MUSC, whose nationally recognized telemedicine and telehealth platform includes telestroke and behavioral telehealth services, among others, has had mixed success with schools so far. McElligoot says some districts “are nagging at the door,” while others “have gotten cold feet,” backing away from plans to introduce a telehealth platform over concerns about liability and the burden on school nurses and other administrators.
They’re not alone. Earlier this year, all but one of the 27 school nurses in the Sacramento City Unified School District in California signed a letter of protest over the school’s new elementary school telehealth program, say they weren’t consulted when the school district signed the contract. They also expressed fears that a telehealth platform could harm quality of care for students when nurses aren’t around to run it.
School administrators and others filling in for a nurse “are not trained to know what is a real headache, and what is a headache because [students] want to avoid class, and when it should be brought to the attention of a doctor,” Nho Le-Hinds, a nurse serving students in seven district schools, told the Sacramento Bee.
“The rest of the time it’s scratches or ‘My stomach hurts because I didn’t eat’ or ‘I am having a fight with my best friend’ - those types of things,” she said. “So you do need medical knowledge to be able to triage. … This one can go here.

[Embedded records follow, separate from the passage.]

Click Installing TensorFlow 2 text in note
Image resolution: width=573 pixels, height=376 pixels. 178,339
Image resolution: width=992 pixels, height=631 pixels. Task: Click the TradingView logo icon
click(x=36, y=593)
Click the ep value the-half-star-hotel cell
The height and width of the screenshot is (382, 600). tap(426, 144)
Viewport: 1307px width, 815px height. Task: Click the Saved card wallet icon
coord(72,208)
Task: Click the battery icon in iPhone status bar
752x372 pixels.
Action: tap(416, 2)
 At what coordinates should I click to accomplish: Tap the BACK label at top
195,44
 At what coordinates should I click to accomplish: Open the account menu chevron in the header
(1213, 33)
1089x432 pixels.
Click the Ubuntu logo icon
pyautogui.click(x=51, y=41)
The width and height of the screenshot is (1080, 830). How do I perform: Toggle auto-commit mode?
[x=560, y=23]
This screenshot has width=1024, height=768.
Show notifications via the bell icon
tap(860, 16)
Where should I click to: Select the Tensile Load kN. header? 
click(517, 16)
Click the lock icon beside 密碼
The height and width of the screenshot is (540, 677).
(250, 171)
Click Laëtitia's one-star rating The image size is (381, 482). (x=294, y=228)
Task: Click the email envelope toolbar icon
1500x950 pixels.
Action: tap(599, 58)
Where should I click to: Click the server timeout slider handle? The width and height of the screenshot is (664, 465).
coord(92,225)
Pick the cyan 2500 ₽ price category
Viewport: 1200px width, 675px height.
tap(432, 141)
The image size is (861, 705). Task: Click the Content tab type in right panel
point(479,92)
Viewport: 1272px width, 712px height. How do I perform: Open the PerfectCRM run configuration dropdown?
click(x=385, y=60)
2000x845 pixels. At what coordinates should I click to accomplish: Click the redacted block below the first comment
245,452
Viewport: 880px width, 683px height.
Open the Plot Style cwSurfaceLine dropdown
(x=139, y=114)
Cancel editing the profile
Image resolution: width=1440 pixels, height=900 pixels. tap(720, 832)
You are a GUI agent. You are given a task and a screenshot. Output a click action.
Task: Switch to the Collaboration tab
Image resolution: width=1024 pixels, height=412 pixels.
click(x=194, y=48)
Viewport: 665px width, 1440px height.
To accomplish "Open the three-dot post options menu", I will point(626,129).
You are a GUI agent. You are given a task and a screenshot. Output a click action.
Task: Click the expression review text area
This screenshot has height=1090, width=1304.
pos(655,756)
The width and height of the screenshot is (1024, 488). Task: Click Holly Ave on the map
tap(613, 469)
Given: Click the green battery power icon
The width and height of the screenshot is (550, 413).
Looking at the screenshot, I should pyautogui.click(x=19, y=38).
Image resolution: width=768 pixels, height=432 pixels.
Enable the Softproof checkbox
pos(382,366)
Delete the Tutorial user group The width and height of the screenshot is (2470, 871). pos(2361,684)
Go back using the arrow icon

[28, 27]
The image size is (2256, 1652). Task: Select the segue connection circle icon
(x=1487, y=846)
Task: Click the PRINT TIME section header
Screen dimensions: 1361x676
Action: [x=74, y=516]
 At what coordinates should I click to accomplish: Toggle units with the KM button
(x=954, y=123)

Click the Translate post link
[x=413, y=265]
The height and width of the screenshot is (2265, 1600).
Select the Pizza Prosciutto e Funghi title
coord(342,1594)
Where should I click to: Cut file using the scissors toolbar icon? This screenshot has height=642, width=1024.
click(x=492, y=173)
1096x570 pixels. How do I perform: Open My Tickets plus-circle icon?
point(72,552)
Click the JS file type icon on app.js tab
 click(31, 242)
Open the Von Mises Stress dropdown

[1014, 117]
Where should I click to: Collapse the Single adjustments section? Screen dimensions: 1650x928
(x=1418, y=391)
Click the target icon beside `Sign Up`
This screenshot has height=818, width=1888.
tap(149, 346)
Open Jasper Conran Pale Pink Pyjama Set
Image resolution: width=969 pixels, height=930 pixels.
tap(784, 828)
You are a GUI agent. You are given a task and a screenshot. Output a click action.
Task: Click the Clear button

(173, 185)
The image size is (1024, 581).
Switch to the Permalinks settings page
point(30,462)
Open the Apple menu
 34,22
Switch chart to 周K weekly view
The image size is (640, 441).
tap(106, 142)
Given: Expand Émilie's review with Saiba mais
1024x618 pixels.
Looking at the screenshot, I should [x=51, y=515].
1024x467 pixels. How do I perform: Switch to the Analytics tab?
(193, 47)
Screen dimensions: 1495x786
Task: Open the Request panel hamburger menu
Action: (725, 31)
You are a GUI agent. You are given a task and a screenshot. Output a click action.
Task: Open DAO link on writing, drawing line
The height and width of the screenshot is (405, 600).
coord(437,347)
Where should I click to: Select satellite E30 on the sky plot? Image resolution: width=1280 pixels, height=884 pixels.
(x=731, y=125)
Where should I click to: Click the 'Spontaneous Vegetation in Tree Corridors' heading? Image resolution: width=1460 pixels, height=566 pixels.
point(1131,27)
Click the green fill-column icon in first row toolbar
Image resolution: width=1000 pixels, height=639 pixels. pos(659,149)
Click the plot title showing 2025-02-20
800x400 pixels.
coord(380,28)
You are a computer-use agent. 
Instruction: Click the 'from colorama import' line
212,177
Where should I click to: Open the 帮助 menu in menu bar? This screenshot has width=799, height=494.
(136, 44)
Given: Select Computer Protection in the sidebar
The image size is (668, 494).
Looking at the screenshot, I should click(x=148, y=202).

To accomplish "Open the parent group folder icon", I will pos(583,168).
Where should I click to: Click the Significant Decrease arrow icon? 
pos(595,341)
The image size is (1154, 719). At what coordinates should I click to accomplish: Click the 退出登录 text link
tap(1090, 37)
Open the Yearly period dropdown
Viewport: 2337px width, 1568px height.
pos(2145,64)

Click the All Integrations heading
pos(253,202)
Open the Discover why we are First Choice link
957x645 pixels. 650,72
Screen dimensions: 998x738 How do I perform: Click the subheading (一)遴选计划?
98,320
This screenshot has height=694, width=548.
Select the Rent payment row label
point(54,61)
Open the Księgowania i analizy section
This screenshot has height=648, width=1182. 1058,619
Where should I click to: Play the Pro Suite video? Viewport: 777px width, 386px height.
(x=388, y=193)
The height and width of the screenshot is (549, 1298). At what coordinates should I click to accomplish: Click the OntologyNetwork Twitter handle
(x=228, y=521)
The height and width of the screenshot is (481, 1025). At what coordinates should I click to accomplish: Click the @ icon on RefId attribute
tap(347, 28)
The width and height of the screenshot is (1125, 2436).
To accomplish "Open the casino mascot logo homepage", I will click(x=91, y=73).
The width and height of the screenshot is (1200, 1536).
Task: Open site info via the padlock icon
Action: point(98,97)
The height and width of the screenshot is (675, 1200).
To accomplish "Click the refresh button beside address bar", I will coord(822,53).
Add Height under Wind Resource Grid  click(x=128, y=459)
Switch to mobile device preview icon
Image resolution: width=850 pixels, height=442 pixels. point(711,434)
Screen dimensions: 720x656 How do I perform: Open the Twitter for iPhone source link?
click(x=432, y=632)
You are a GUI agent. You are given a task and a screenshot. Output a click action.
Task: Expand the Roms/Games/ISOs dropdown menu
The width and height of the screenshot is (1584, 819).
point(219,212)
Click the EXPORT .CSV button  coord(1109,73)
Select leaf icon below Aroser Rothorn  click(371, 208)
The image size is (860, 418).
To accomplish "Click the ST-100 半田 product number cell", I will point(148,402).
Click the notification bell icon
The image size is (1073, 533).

This one can go back to class.”
That’s why McElligott, at MUSC, wants the school nurse on his side when he pitches telehealth to a new school or school district.
“You have to pay attention to details, and that’s in the workflow,” he says. “Schools are very dynamic places,” where nurses will stick to a tried-and-true formula for treating kids unless they’re convinced that telehealth will make things easier for them and help the children.
So convince them, he says. Talk to them, find out their needs and their pain points, and design a process around them.
“The biggest barrier is the workflow, not the technology,” he says.
To that end, McElligott recommends installing an inexpensive, open-access, generally generic, cloud-based telehealth platform that can be modified to suit each school’s – and nurse’s – needs and can be easily expanded and upgraded.
He also favors creating an “ambassador board” in each community or school district, including school nurses and staff, community members, primary care providers and parents in an ongoing conversation between the schools and MUSC.
That may also mean looking beyond telehealth as a healthcare service and using it for preventive care and wellness.
“We’re past the stage where telehealth is a pilot,” he says. “You have to make sure everybody understands what your goals are. Is it just seeing enough kids to move the needle, or do we want to do more?”
McElligott expects MUSC’s school-based telehealth programs to multiply as the numbers come in on their early projects – and already they’re showing decreases in students treated in the ER for asthma-related issues and improved outcomes for children diagnosed with ADHD.
He also expects these programs to evolve as both providers and schools rethink how to provide value-based care.
“We don’t want to be just an urgent care (service) in the school and we don’t want to be there just to drum up business,” he says. “We could make ourselves busy just by signing up more schools.”
And the key to that discussion will be the school nurse.
“They’re in charge” and they’re passionate about their work, McElligott says. “They’re the cornerstone of a medical home.”